Kommentar von Claus Hulverscheidt, Berlin

Angela Merkel hat Alexis Tsipras also im Kanzleramt empfangen. Endlich, muss man sagen, denn der Besuch war überfällig. Nicht weil der neue griechische Premier bisher viel geleistet hätte, was eine raschere Einladung nach Berlin gerechtfertigt hätte. Sondern weil die Kanzlerin mit ihrem demonstrativen Verzicht auf diese Einladung eine politmediale Schlammschlacht befördert hat, die jedes Aufeinanderzubewegen von Gegnern und Anhängern ihrer Krisenpolitik mittlerweile unmöglich macht. Der konstruktive Dialog, der den Umgang zweier EU-Länder wie auch den innerstaatlichen Diskurs kennzeichnen sollte, ist längst einer lärmenden Sprachlosigkeit gewichen.

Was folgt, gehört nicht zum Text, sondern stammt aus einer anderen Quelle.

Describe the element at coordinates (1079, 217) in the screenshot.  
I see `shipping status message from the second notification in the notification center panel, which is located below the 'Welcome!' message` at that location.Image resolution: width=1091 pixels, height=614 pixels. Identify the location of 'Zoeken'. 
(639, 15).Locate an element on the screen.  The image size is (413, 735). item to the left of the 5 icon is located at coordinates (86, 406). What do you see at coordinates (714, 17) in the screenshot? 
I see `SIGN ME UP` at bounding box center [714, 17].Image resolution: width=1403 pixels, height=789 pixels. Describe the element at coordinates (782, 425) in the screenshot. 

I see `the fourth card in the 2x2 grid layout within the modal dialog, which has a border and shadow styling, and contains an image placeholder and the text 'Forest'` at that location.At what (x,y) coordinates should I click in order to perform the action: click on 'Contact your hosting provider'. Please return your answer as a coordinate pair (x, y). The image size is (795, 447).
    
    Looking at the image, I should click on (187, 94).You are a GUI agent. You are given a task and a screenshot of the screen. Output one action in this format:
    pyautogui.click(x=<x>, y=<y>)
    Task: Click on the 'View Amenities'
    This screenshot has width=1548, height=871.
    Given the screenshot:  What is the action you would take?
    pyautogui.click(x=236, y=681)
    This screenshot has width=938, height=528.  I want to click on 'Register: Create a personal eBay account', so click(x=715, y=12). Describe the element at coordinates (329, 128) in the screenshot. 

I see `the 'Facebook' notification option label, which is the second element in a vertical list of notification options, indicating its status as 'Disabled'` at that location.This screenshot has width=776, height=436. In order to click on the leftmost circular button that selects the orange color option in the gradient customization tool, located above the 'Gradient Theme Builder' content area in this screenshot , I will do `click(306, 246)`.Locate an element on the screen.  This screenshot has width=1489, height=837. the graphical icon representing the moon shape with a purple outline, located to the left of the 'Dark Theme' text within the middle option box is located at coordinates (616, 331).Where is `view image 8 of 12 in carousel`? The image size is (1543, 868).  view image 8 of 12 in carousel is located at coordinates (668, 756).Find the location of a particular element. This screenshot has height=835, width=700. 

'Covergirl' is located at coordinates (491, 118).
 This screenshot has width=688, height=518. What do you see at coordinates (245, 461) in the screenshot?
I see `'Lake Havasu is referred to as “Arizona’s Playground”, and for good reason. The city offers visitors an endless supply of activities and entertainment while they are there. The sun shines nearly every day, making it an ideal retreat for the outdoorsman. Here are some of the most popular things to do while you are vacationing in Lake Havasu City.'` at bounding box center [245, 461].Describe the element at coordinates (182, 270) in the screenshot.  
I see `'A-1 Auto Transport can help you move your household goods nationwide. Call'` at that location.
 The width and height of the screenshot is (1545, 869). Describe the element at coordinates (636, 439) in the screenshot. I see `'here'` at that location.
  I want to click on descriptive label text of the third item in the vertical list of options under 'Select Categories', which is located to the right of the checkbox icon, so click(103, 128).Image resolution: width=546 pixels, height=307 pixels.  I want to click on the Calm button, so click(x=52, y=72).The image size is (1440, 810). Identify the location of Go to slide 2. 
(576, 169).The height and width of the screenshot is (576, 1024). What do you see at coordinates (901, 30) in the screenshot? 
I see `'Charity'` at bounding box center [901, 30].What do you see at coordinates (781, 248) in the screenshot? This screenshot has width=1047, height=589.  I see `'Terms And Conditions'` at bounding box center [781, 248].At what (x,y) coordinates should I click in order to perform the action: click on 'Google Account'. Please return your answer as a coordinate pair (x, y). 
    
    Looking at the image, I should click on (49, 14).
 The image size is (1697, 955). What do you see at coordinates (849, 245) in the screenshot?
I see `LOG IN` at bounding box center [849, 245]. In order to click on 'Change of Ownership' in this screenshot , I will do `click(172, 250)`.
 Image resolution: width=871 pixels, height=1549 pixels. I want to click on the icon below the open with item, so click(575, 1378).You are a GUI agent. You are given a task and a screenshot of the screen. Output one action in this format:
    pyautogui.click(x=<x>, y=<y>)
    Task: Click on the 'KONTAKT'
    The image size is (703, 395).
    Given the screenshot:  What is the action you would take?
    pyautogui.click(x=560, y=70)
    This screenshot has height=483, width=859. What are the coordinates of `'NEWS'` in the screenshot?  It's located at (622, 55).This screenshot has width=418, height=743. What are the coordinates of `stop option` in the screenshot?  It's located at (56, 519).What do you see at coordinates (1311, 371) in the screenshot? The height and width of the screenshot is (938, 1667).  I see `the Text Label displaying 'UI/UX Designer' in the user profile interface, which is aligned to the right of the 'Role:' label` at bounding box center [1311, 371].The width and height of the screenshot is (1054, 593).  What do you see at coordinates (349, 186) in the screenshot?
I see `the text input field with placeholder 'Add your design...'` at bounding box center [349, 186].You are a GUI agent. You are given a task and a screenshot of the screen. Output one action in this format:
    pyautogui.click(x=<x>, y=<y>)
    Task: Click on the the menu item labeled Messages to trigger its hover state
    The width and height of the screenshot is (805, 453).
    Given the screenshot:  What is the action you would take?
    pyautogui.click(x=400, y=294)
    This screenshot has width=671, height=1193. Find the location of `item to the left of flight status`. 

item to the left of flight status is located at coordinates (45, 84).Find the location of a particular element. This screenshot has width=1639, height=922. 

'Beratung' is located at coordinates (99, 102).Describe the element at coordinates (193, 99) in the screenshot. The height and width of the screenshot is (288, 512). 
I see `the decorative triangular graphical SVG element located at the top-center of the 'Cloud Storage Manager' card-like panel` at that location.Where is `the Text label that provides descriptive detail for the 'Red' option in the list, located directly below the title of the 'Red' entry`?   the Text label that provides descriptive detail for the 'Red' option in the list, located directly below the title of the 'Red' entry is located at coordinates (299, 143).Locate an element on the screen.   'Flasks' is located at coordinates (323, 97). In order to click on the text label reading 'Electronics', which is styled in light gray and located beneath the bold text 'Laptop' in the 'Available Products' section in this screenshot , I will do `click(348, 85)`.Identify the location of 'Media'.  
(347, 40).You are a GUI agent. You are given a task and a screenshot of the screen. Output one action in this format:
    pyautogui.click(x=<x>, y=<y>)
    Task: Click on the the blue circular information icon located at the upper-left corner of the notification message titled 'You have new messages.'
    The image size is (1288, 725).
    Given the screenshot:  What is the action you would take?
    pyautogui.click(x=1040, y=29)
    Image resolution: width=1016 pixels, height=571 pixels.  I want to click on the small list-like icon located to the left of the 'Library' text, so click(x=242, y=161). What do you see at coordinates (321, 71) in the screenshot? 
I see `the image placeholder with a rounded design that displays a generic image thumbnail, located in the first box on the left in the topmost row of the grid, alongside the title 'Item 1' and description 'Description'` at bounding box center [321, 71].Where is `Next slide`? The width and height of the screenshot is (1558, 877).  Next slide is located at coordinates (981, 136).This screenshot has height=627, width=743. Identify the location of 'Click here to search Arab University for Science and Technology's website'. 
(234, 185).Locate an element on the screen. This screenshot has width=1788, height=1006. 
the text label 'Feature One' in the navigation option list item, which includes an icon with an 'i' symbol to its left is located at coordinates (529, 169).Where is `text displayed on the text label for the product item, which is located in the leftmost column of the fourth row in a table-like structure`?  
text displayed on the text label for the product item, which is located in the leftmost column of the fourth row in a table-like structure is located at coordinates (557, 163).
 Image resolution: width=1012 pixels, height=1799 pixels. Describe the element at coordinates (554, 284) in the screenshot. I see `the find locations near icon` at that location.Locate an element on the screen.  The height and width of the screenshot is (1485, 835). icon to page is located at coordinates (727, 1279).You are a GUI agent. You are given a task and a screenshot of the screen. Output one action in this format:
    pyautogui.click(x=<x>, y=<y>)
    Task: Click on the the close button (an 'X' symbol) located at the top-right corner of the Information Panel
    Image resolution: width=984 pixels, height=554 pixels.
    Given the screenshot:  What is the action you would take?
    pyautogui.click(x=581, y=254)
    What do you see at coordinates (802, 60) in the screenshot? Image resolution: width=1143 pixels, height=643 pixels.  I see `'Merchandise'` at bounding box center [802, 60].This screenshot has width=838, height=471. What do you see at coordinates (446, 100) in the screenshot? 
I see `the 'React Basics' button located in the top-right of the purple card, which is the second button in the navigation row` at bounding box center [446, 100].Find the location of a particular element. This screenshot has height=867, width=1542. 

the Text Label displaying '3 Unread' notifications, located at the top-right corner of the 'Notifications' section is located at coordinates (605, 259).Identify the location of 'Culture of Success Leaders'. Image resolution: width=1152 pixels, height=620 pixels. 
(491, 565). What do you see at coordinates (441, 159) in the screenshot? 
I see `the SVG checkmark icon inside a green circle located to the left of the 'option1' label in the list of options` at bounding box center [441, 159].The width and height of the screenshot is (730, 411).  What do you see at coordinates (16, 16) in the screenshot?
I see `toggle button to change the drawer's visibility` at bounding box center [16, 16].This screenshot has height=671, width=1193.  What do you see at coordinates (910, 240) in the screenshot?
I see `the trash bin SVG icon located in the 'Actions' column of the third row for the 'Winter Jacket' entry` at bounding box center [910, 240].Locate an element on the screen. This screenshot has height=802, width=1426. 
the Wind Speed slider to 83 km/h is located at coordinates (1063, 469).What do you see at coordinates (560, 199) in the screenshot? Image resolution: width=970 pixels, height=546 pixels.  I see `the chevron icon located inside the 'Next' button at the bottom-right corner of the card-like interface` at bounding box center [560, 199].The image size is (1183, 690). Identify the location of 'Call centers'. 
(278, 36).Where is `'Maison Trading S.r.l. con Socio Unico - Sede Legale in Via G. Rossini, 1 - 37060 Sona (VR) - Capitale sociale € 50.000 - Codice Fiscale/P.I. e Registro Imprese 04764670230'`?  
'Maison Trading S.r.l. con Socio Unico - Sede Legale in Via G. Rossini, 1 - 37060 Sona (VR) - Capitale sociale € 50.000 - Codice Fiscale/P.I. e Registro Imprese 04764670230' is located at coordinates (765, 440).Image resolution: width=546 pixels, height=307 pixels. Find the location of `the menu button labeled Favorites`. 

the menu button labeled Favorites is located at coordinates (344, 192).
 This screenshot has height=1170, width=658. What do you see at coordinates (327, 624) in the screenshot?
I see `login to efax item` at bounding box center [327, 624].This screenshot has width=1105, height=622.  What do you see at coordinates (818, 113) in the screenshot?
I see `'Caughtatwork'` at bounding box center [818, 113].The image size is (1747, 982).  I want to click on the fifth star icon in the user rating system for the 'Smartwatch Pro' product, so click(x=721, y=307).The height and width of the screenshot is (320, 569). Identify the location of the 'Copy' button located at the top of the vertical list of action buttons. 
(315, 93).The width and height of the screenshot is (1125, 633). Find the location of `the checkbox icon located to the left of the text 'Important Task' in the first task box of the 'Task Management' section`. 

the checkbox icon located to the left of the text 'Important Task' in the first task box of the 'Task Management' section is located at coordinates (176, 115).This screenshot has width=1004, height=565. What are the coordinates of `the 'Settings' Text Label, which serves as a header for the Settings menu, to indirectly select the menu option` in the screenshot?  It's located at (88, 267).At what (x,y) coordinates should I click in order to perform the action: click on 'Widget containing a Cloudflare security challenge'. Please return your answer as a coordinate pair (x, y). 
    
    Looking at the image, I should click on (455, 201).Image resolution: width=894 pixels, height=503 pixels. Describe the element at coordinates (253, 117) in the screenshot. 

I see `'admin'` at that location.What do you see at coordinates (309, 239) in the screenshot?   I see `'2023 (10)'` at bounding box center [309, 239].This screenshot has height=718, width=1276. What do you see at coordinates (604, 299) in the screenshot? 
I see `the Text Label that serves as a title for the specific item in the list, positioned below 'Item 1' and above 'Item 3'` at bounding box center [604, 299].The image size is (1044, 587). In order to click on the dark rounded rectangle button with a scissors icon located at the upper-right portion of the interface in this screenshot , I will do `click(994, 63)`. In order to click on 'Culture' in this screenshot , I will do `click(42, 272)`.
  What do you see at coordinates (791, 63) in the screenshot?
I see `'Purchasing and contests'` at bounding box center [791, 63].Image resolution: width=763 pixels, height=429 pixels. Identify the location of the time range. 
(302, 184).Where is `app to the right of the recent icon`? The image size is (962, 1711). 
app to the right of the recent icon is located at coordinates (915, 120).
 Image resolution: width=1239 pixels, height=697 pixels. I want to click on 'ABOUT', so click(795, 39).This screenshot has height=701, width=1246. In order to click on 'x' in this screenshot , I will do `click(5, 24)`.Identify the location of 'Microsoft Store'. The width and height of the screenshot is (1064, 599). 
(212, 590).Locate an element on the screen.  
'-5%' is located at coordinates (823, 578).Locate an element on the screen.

Im Krieg, so hat der frühere US-Senator Hiram Johnson einmal gesagt, ist immer die Wahrheit das erste Opfer. Das gilt auch für jenen Krieg der Worte, der zwischen Deutschen und Griechen tobt. Dazu haben beide Seiten ihren Teil beigetragen, auch Tsipras und Merkel persönlich. Tsipras, weil er ein nationales Wahlergebnis als Auftrag zum politischen Umbau eines ganzen Kontinents fehlinterpretiert. Und Merkel, weil sie ihren Kettenhunden von CDU und CSU gestattet, die Griechen auf Schritt und Tritt anzukläffen.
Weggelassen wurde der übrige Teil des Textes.